WHAT TO PRODUCE: Only the lines from the one containing "Task: Delete the port 443 listener row" to the end of the entries should be written out, each exactly as it stands, both ends included.

################

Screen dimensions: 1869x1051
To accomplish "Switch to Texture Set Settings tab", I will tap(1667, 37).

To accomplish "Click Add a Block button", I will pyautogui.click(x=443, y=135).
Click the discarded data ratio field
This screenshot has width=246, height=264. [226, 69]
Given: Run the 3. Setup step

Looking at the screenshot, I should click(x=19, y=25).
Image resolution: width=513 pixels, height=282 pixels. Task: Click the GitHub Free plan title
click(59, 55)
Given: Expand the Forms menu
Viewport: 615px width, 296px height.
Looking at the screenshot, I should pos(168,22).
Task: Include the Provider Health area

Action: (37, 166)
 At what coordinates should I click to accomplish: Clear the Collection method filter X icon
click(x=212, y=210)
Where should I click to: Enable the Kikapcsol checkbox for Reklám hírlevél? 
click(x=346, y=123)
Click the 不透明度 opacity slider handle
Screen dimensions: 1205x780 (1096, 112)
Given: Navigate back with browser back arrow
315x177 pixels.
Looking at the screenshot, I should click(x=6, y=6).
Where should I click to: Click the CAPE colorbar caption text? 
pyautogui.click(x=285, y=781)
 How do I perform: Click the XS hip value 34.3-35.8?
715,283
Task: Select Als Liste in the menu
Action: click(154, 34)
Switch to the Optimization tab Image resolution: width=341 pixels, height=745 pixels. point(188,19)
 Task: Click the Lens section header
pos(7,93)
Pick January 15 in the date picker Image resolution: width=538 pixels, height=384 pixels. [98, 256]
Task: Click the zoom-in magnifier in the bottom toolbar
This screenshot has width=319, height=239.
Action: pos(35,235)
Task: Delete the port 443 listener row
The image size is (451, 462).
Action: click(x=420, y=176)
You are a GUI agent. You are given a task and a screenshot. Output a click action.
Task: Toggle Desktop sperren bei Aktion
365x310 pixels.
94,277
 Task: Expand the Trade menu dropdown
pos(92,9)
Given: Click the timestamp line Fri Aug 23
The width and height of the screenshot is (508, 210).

################

ANSWER AREA:
Task: Delete the port 443 listener row
The image size is (451, 462).
Action: click(x=420, y=176)
You are a GUI agent. You are given a task and a screenshot. Output a click action.
Task: Toggle Desktop sperren bei Aktion
365x310 pixels.
94,277
 Task: Expand the Trade menu dropdown
pos(92,9)
Given: Click the timestamp line Fri Aug 23
The width and height of the screenshot is (508, 210).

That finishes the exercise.